-- Data provided start --

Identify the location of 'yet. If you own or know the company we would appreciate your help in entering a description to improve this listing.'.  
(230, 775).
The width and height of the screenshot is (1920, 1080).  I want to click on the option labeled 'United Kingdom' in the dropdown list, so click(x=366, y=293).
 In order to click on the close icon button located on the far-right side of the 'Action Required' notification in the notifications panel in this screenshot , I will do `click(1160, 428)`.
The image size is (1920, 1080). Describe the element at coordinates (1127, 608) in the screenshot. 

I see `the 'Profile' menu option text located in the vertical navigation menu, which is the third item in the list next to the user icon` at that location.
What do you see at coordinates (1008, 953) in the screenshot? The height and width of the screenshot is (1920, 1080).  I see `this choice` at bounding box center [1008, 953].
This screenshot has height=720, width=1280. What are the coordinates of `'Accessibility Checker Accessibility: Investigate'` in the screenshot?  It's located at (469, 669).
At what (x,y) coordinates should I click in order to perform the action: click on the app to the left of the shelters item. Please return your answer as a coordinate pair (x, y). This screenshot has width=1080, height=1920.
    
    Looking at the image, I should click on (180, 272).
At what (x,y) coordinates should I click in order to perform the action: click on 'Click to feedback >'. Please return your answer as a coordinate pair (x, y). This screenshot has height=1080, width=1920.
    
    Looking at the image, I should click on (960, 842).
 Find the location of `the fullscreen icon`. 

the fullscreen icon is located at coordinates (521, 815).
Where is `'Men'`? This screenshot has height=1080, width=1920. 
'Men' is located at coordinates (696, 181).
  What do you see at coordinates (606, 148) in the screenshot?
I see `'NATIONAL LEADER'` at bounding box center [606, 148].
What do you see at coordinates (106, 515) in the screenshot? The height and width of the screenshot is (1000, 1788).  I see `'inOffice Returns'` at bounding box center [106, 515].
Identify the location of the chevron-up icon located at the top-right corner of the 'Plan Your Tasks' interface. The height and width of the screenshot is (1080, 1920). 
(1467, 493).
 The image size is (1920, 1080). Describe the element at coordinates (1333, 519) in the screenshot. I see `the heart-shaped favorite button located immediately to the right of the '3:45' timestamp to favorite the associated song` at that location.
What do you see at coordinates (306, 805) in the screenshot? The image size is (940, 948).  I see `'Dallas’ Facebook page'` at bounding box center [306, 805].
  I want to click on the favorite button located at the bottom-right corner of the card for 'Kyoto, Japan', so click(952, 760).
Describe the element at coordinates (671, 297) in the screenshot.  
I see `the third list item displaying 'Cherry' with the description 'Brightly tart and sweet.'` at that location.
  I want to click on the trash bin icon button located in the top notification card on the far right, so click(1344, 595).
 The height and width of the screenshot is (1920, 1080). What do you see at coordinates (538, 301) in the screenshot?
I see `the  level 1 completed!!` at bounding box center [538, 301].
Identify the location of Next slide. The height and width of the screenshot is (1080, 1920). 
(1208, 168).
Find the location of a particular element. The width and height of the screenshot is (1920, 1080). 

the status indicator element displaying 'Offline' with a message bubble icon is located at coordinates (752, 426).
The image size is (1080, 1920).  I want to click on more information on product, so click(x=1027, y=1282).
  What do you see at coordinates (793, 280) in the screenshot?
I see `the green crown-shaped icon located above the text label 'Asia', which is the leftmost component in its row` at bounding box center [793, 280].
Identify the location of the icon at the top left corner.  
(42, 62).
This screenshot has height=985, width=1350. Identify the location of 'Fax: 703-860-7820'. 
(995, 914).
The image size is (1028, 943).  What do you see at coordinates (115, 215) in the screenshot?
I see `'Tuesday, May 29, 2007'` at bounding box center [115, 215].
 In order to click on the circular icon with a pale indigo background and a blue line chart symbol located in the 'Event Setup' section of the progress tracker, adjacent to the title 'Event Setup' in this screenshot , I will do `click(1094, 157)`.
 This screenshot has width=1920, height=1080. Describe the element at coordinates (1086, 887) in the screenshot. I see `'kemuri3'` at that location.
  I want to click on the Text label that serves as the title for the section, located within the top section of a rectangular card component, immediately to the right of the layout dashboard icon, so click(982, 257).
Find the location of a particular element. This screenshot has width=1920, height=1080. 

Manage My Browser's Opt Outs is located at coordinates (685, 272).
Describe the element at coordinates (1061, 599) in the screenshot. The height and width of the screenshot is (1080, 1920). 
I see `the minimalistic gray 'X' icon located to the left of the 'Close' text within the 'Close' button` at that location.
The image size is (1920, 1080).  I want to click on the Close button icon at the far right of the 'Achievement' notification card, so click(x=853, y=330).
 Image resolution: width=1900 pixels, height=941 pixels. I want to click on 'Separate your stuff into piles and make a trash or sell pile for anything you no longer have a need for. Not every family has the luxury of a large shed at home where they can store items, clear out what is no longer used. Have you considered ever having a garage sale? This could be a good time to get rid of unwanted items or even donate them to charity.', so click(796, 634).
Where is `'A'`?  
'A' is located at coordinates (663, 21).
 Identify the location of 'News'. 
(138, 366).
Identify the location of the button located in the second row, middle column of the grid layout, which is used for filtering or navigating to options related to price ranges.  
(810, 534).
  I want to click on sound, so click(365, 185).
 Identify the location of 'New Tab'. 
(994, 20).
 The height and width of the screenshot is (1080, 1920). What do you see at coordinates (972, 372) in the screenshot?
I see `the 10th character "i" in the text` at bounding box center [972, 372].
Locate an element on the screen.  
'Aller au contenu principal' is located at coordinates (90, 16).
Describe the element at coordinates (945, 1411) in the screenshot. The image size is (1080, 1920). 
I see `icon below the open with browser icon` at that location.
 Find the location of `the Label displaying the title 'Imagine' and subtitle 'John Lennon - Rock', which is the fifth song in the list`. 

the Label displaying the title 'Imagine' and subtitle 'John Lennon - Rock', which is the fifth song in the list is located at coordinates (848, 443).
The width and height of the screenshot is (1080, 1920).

-- Data provided end --

Copy out all of the lines above word for word.

**Written response**
Identify the location of 'yet. If you own or know the company we would appreciate your help in entering a description to improve this listing.'.  
(230, 775).
The width and height of the screenshot is (1920, 1080).  I want to click on the option labeled 'United Kingdom' in the dropdown list, so click(x=366, y=293).
 In order to click on the close icon button located on the far-right side of the 'Action Required' notification in the notifications panel in this screenshot , I will do `click(1160, 428)`.
The image size is (1920, 1080). Describe the element at coordinates (1127, 608) in the screenshot. 

I see `the 'Profile' menu option text located in the vertical navigation menu, which is the third item in the list next to the user icon` at that location.
What do you see at coordinates (1008, 953) in the screenshot? The height and width of the screenshot is (1920, 1080).  I see `this choice` at bounding box center [1008, 953].
This screenshot has height=720, width=1280. What are the coordinates of `'Accessibility Checker Accessibility: Investigate'` in the screenshot?  It's located at (469, 669).
At what (x,y) coordinates should I click in order to perform the action: click on the app to the left of the shelters item. Please return your answer as a coordinate pair (x, y). This screenshot has width=1080, height=1920.
    
    Looking at the image, I should click on (180, 272).
At what (x,y) coordinates should I click in order to perform the action: click on 'Click to feedback >'. Please return your answer as a coordinate pair (x, y). This screenshot has height=1080, width=1920.
    
    Looking at the image, I should click on (960, 842).
 Find the location of `the fullscreen icon`. 

the fullscreen icon is located at coordinates (521, 815).
Where is `'Men'`? This screenshot has height=1080, width=1920. 
'Men' is located at coordinates (696, 181).
  What do you see at coordinates (606, 148) in the screenshot?
I see `'NATIONAL LEADER'` at bounding box center [606, 148].
What do you see at coordinates (106, 515) in the screenshot? The height and width of the screenshot is (1000, 1788).  I see `'inOffice Returns'` at bounding box center [106, 515].
Identify the location of the chevron-up icon located at the top-right corner of the 'Plan Your Tasks' interface. The height and width of the screenshot is (1080, 1920). 
(1467, 493).
 The image size is (1920, 1080). Describe the element at coordinates (1333, 519) in the screenshot. I see `the heart-shaped favorite button located immediately to the right of the '3:45' timestamp to favorite the associated song` at that location.
What do you see at coordinates (306, 805) in the screenshot? The image size is (940, 948).  I see `'Dallas’ Facebook page'` at bounding box center [306, 805].
  I want to click on the favorite button located at the bottom-right corner of the card for 'Kyoto, Japan', so click(952, 760).
Describe the element at coordinates (671, 297) in the screenshot.  
I see `the third list item displaying 'Cherry' with the description 'Brightly tart and sweet.'` at that location.
  I want to click on the trash bin icon button located in the top notification card on the far right, so click(1344, 595).
 The height and width of the screenshot is (1920, 1080). What do you see at coordinates (538, 301) in the screenshot?
I see `the  level 1 completed!!` at bounding box center [538, 301].
Identify the location of Next slide. The height and width of the screenshot is (1080, 1920). 
(1208, 168).
Find the location of a particular element. The width and height of the screenshot is (1920, 1080). 

the status indicator element displaying 'Offline' with a message bubble icon is located at coordinates (752, 426).
The image size is (1080, 1920).  I want to click on more information on product, so click(x=1027, y=1282).
  What do you see at coordinates (793, 280) in the screenshot?
I see `the green crown-shaped icon located above the text label 'Asia', which is the leftmost component in its row` at bounding box center [793, 280].
Identify the location of the icon at the top left corner.  
(42, 62).
This screenshot has height=985, width=1350. Identify the location of 'Fax: 703-860-7820'. 
(995, 914).
The image size is (1028, 943).  What do you see at coordinates (115, 215) in the screenshot?
I see `'Tuesday, May 29, 2007'` at bounding box center [115, 215].
 In order to click on the circular icon with a pale indigo background and a blue line chart symbol located in the 'Event Setup' section of the progress tracker, adjacent to the title 'Event Setup' in this screenshot , I will do `click(1094, 157)`.
 This screenshot has width=1920, height=1080. Describe the element at coordinates (1086, 887) in the screenshot. I see `'kemuri3'` at that location.
  I want to click on the Text label that serves as the title for the section, located within the top section of a rectangular card component, immediately to the right of the layout dashboard icon, so click(982, 257).
Find the location of a particular element. This screenshot has width=1920, height=1080. 

Manage My Browser's Opt Outs is located at coordinates (685, 272).
Describe the element at coordinates (1061, 599) in the screenshot. The height and width of the screenshot is (1080, 1920). 
I see `the minimalistic gray 'X' icon located to the left of the 'Close' text within the 'Close' button` at that location.
The image size is (1920, 1080).  I want to click on the Close button icon at the far right of the 'Achievement' notification card, so click(x=853, y=330).
 Image resolution: width=1900 pixels, height=941 pixels. I want to click on 'Separate your stuff into piles and make a trash or sell pile for anything you no longer have a need for. Not every family has the luxury of a large shed at home where they can store items, clear out what is no longer used. Have you considered ever having a garage sale? This could be a good time to get rid of unwanted items or even donate them to charity.', so click(796, 634).
Where is `'A'`?  
'A' is located at coordinates (663, 21).
 Identify the location of 'News'. 
(138, 366).
Identify the location of the button located in the second row, middle column of the grid layout, which is used for filtering or navigating to options related to price ranges.  
(810, 534).
  I want to click on sound, so click(365, 185).
 Identify the location of 'New Tab'. 
(994, 20).
 The height and width of the screenshot is (1080, 1920). What do you see at coordinates (972, 372) in the screenshot?
I see `the 10th character "i" in the text` at bounding box center [972, 372].
Locate an element on the screen.  
'Aller au contenu principal' is located at coordinates (90, 16).
Describe the element at coordinates (945, 1411) in the screenshot. The image size is (1080, 1920). 
I see `icon below the open with browser icon` at that location.
 Find the location of `the Label displaying the title 'Imagine' and subtitle 'John Lennon - Rock', which is the fifth song in the list`. 

the Label displaying the title 'Imagine' and subtitle 'John Lennon - Rock', which is the fifth song in the list is located at coordinates (848, 443).
The width and height of the screenshot is (1080, 1920).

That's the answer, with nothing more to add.